Die Klägerin hat für die Beklagte einen zweigeschossigen Bau- und Möbelmarkt errichtet. Dessen Zwischendecke hängt stark durch. 1994/95 einigten sich die Parteien wegen der Durchbiegung der Zwischendecke auf einen Abzug von der Schlussrechnung. Nachdem die Durchbiegung weiter zunahm und die Klägerin jegliche Haftung abgelehnt hatte, nahm die Beklagte im August 1998 die Gewährleistungsbürgschaft von 150.000 DM in Anspruch. Im November/Dezember 1998 ließ die Klägerin u.a. ein Sachverständigengutachten anfertigen und ein Flächennivellement (eine Vermessung) durchführen.

Das LG hat der Klage stattgegeben und die Widerklage abgewiesen.

In der Berufungsinstanz hat die Beklagte ihre Widerklage erweitert und Zahlung von 1.066.580,90 DM sowie eines abzurechnenden Kostenvorschusses i.H.v. 300.000 DM und die Feststellung begehrt, dass die Klägerin verpflichtet sei, ihr sämtliche Schäden und Aufwendungen zu ersetzen, die ihr im Zusammenhang mit der Sanierung der Decke über dem Erdgeschoss noch entstehen.

Das Berufungsgericht hat wegen der Klage die Sache unter teilweiser Aufhebung des angegriffenen Urteils an das LG zurückverwiesen, soweit die Klägerin die Rückzahlung der 150.000 DM begehrt. Soweit die Klägerin Kostenersatz für das Gutachten des Sachverständigen P. (5.145,50 DM) sowie die Vermessung (2.400 DM) beansprucht, hat es die Klage abgewiesen.
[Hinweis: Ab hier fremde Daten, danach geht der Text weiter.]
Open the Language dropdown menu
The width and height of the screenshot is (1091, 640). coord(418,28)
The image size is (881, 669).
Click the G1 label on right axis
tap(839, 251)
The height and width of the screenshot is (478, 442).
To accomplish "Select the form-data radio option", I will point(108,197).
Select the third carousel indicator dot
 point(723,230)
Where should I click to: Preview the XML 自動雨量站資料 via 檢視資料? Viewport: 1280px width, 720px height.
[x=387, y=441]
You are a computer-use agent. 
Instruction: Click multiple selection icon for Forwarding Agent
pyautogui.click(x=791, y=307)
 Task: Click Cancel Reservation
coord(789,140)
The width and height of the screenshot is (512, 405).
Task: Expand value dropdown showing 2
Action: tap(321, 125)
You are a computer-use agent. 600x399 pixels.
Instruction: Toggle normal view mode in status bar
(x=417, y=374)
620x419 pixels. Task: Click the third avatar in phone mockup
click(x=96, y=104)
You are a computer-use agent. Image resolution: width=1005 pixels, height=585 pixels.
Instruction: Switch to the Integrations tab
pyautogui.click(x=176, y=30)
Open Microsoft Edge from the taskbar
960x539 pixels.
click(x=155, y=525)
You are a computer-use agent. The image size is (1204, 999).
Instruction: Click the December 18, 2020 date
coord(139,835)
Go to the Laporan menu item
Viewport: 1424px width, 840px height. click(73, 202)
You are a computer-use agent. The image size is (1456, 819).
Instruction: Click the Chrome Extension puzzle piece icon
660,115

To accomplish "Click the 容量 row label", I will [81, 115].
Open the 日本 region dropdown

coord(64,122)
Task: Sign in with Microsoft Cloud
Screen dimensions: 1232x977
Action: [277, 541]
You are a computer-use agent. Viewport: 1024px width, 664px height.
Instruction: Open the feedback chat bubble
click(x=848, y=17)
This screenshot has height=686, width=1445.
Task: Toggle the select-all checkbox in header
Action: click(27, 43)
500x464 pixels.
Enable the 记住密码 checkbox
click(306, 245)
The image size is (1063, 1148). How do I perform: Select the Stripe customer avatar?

Die auf Zahlung gerichtete Widerklage hat das Berufungsgericht dem Grunde nach für gerechtfertigt erklärt und die Sache wegen der Höhe an das LG zurückverwiesen, soweit die Beklagte Ersatz von Kosten sowie Zahlung eines Vorschusses für Mängelbeseitigung und Schadensersatz nach § 13 Nr. 7 Abs. 1 VOB/B geltend macht. Wegen des Ersatzes eines Mietausfalls (282.000 DM) sowie von erhöhten Betriebskosten (253.006,95 DM) ist es bei der Abweisung der Widerklage geblieben. Der Feststellungswiderklage hat das Berufungsgericht unter Zurückweisung der Berufung im Übrigen stattgegeben, soweit Schäden und Aufwendungen unter § 13 Nr. 7 Abs. 1 VOB/B fallen.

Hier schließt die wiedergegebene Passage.